Figure 4.. HER2 inhibition selects for prostate cancer cells with greater AR activity.

(A) Schematic depiction of in vitro screening of 22Rv1, LAPC-4 and LNCaP cells with eight different receptor tyrosine kinase inhibitors (RTKi). (B) Half-maximal inhibitory concentrations (IC₅₀ values) are shown for each RTKi used, per cell line. Values depict the average value derived from at least three dose response curves derived for the individual lots of each RTKi that was used. (C) Each cell line was treated with the indicated RTKi, abiraterone (ABI), or enzalutamide (ENZ) at the IC₅₀ derived for that lot of drug. Charcoal stripped serum (CSS) was used in place of FBS (see methods) in cell culture media. Treatments were performed over a 5-day time course and samples were acquired days 0, 1, 3 and 5. RNA extracted from each sample (performed in duplicate) was subjected to whole-transcriptome sequencing, with differentially expressed genes (correlating with time) processed using the upstream regulator module of Ingenuity Pathway Analysis. (D-E) Western blots depicting protein levels of LNCaP cells (D) and 22Rv1 cells (E) treated with afatinib (at its empirically determined IC₅₀) for 0–5 days. Blots shown are representative of at least three independent experiments. Actin is shown as a loading control.

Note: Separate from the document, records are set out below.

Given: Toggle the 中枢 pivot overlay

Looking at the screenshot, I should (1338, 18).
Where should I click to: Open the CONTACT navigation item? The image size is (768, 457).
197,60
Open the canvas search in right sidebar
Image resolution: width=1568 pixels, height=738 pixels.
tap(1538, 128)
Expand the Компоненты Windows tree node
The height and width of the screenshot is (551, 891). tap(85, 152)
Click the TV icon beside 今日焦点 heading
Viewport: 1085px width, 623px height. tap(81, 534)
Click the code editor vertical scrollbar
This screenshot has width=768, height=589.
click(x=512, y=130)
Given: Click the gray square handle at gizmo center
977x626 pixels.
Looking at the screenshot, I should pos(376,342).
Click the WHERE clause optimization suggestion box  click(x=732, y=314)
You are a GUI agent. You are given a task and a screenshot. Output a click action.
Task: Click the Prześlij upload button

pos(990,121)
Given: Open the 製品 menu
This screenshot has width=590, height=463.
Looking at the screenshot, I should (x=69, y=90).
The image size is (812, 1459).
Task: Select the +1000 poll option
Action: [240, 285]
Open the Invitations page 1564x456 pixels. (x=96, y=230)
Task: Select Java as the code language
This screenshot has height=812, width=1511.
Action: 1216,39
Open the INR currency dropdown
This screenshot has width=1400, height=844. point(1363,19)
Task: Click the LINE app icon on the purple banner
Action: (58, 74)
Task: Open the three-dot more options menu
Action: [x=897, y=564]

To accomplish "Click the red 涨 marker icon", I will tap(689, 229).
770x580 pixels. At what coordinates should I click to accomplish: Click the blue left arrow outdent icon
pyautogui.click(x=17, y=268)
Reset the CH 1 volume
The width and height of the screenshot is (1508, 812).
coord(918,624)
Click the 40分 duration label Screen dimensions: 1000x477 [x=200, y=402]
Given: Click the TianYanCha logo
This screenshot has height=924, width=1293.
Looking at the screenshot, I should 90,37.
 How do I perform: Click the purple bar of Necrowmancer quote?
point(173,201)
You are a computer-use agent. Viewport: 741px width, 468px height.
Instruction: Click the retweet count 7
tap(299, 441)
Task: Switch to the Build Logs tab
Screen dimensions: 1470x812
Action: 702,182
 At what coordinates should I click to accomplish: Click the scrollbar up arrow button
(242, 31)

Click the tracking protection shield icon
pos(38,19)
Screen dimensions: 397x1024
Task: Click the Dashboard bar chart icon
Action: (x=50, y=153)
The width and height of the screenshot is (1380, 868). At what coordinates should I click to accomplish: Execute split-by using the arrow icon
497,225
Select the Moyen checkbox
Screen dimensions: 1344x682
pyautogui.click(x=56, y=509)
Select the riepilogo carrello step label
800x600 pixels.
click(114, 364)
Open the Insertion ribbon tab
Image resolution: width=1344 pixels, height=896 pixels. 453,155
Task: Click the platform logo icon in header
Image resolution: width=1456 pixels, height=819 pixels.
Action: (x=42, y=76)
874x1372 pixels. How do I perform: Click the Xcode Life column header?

Figure 5.. Prostate cancer cells expressing high levels of HER2 are distinct from tumor cells with high levels of AR activity.

(A) Flow cytometry of four human prostate cancer organoids treated with 10 μM ABT-373 to identify the gates for apoptotic and nonapoptotic cells. The pathologic grade group of each of the organoid models (183, 187, 188 and 190) is also shown. (B) Flow cytometry of the same four human prostate cancer organoids as in (A), treated with DMSO, 1 μM neratinib, 3 μM neratinib or 5 μM neratinib for 48 hours. The gates defined in (A) were used to identify the apoptotic and nonapoptotic cells. (C) Bar graph showing the proportion of nonapoptotic cells measured in (B). (D) LNCaP cells were treated with either enzalutamide or afatinib ± enzalutamide, (at their respective IC₂₀) for five days. Cell viability was measured using Cell-Titer Glo. Data shown is the average of two experiments. (E) LNCaP cells were treated with enzalutamide, afatinib ± enzalutamide, or neratinib ± enzalutamide for five days. Cell viability was measured using Cell-Titer Glo. Data shown is the median of at least three replicate experiments. Error bars 95% confidence interval for experiments with at least 5 replicates. Statistical significance was measured using a repeated-measures ANOVA test with Bonferroni adjustment for multiple comparisons. (F) Multiplex immunofluorescent micrographs (taken at 20 × magnification) of three representative human prostate tumors stained with HER2 (green), PSA (pink) and AR (purple).